'''

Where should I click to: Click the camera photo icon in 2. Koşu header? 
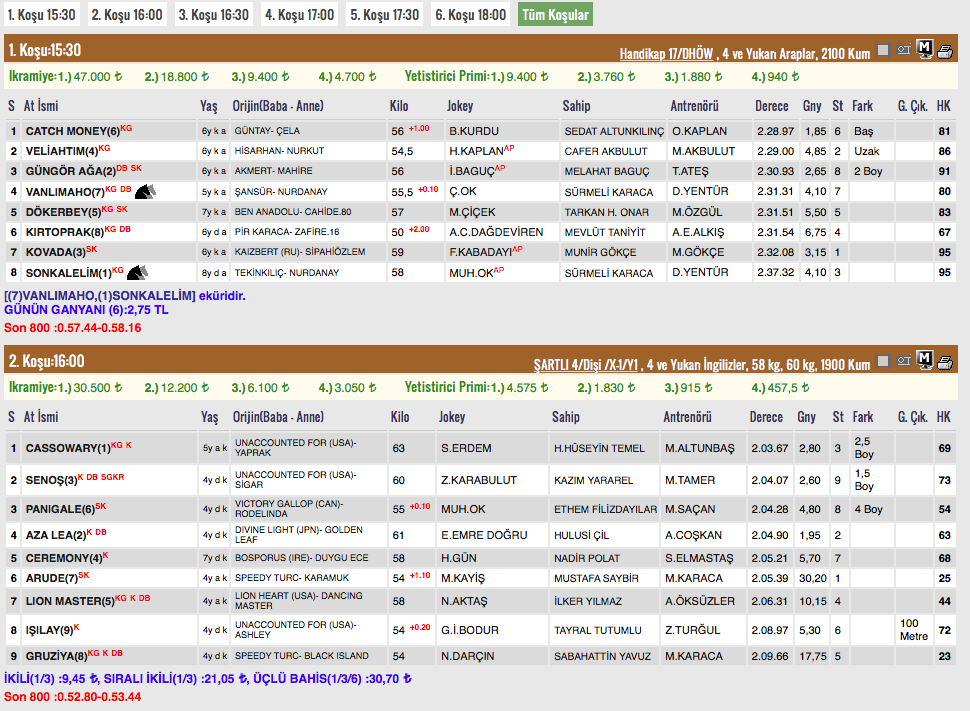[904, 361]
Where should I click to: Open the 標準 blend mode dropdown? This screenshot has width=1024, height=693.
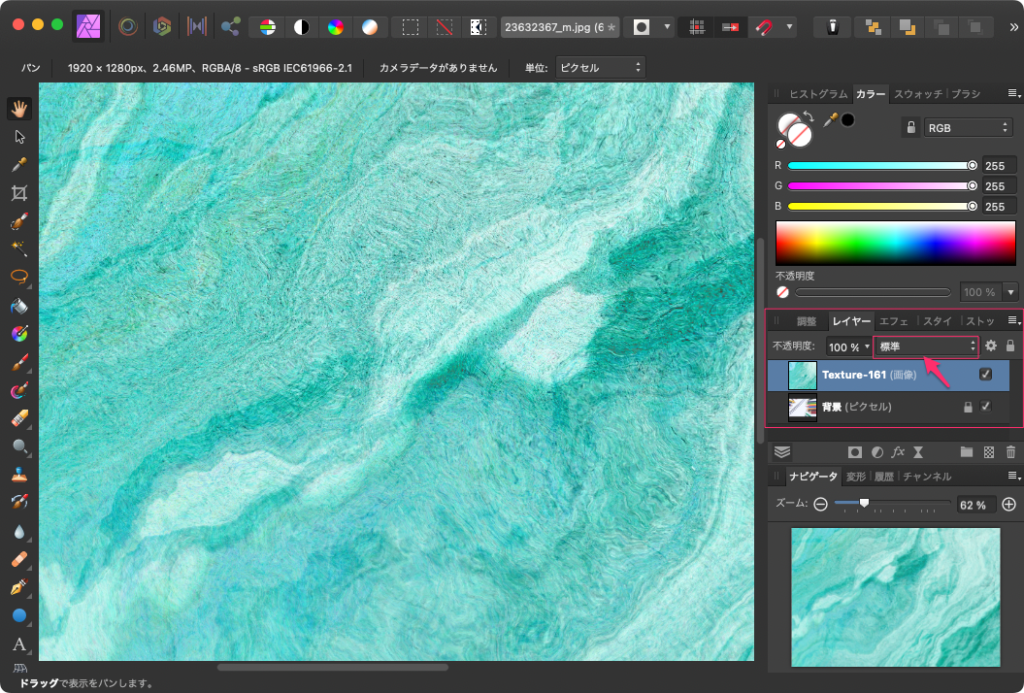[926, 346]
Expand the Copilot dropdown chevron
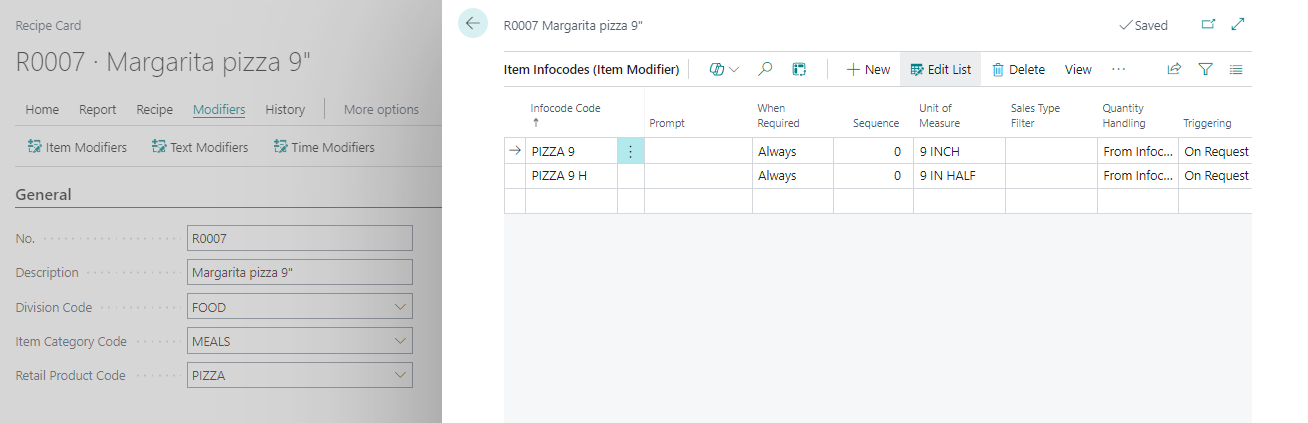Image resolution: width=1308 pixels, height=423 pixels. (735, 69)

'''
'''

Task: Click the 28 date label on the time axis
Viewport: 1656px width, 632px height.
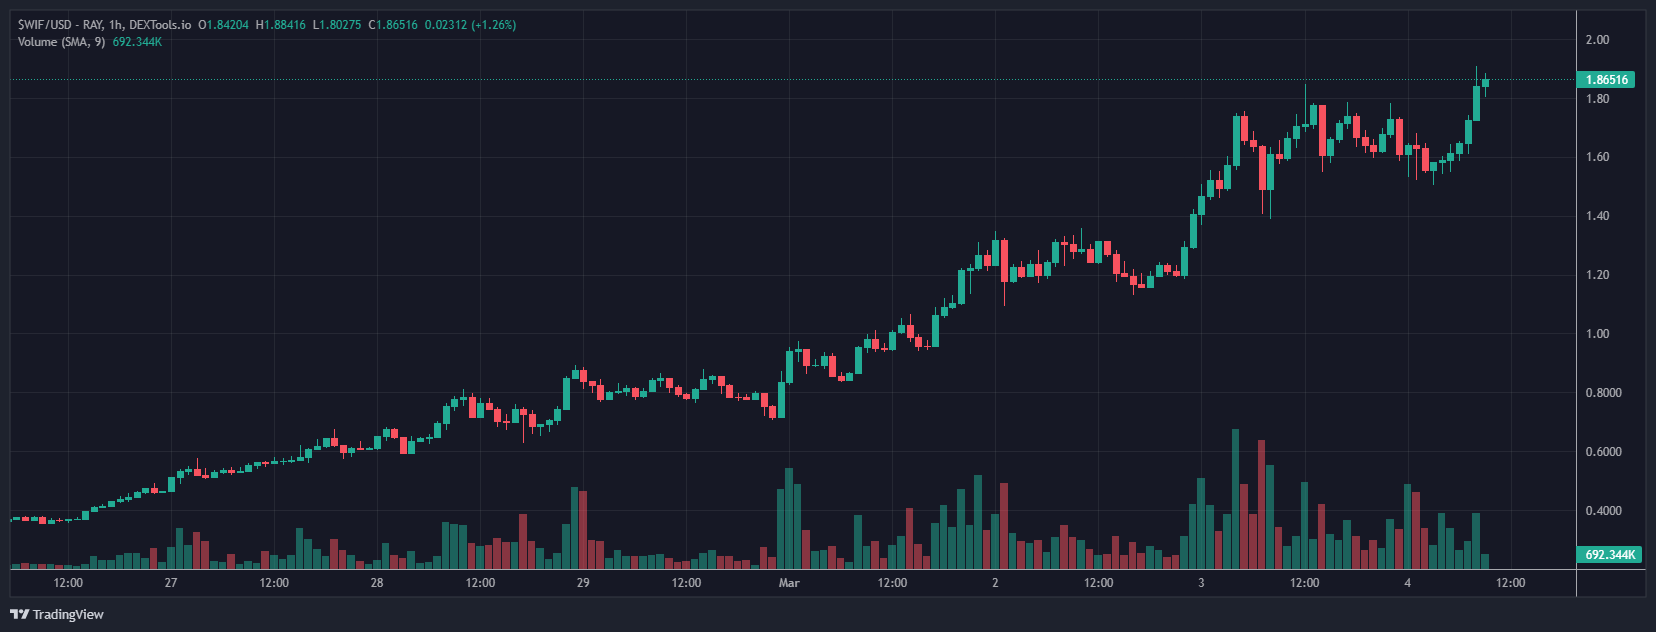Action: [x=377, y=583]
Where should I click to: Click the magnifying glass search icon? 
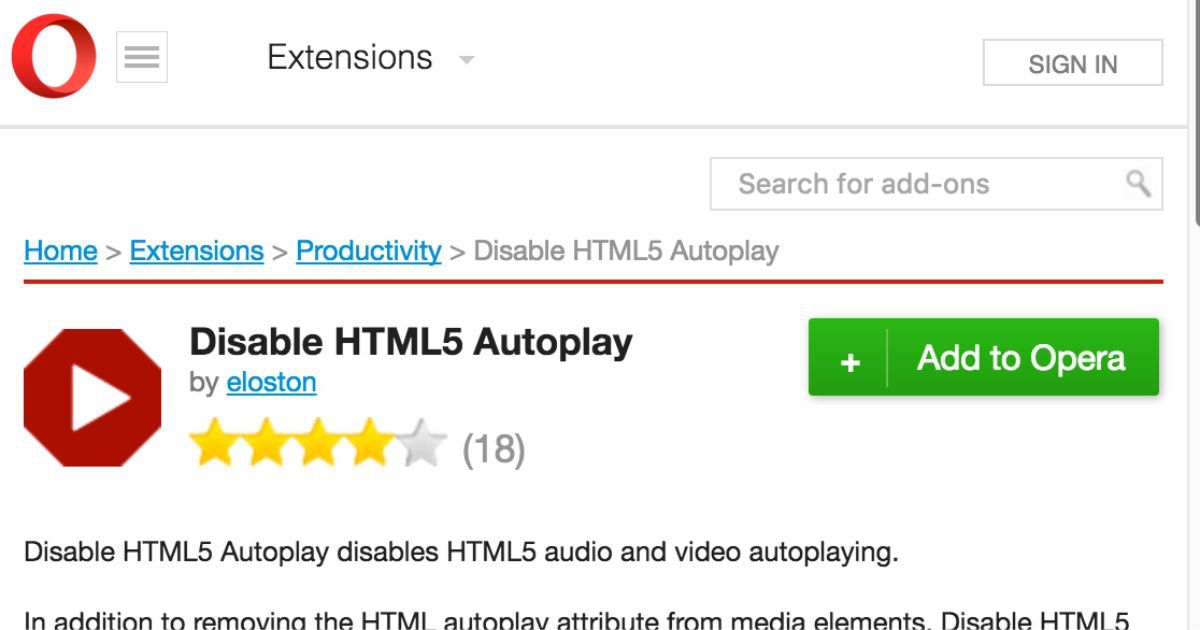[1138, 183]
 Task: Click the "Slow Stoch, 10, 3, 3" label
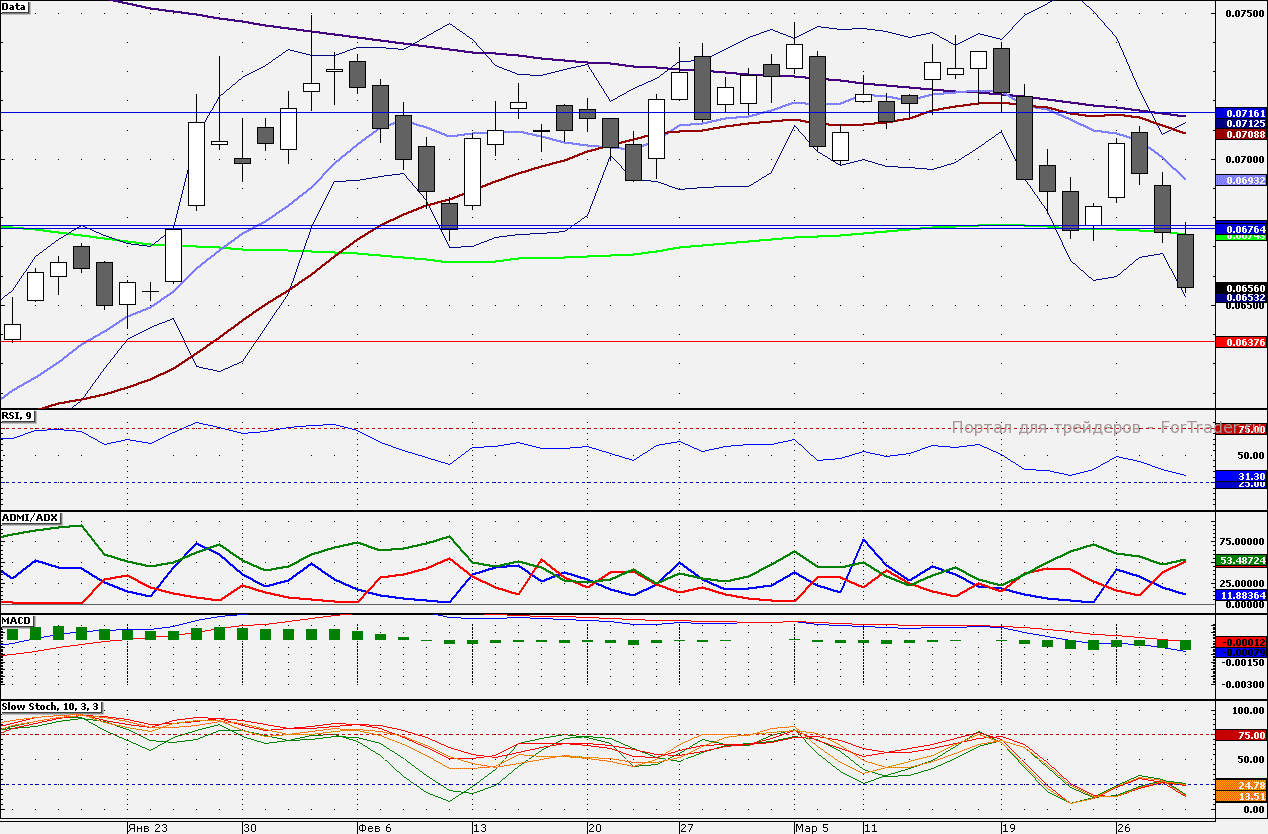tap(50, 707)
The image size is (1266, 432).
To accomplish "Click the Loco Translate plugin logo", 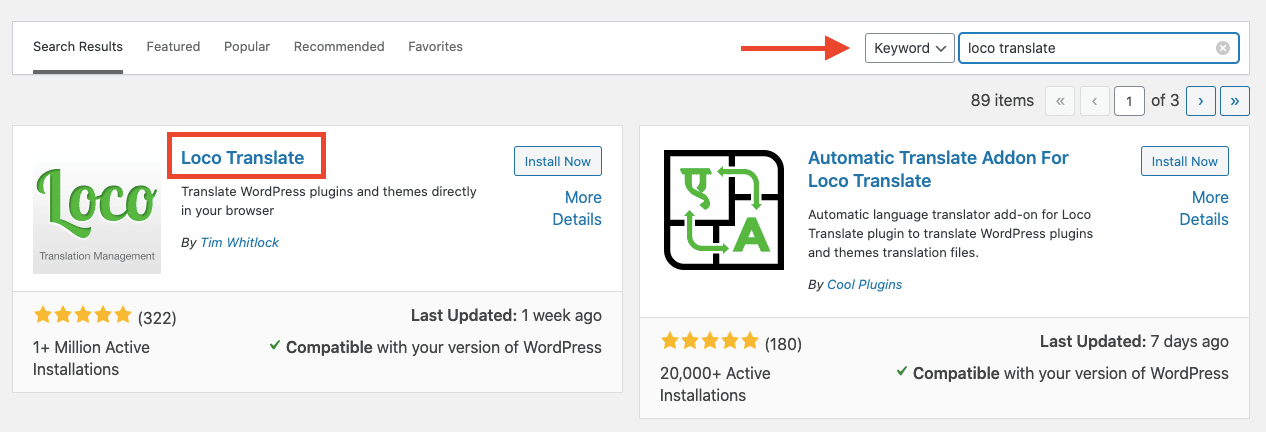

'''
'''

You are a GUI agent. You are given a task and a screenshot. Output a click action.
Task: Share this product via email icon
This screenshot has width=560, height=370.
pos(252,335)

'''

Output exactly the lines above that lie between the line with "Viewport: 1656px width, 632px height." and the line with "the Loco Translate", those two lines included, and no pictures.

SOLUTION TO THE PROBLEM -
Viewport: 1656px width, 632px height.
Action: [x=377, y=583]
Where should I click to: Click the magnifying glass search icon? 
[1138, 183]
 Task: Click the "Slow Stoch, 10, 3, 3" label
tap(50, 707)
The image size is (1266, 432).
To accomplish "Click the Loco Translate plugin logo", 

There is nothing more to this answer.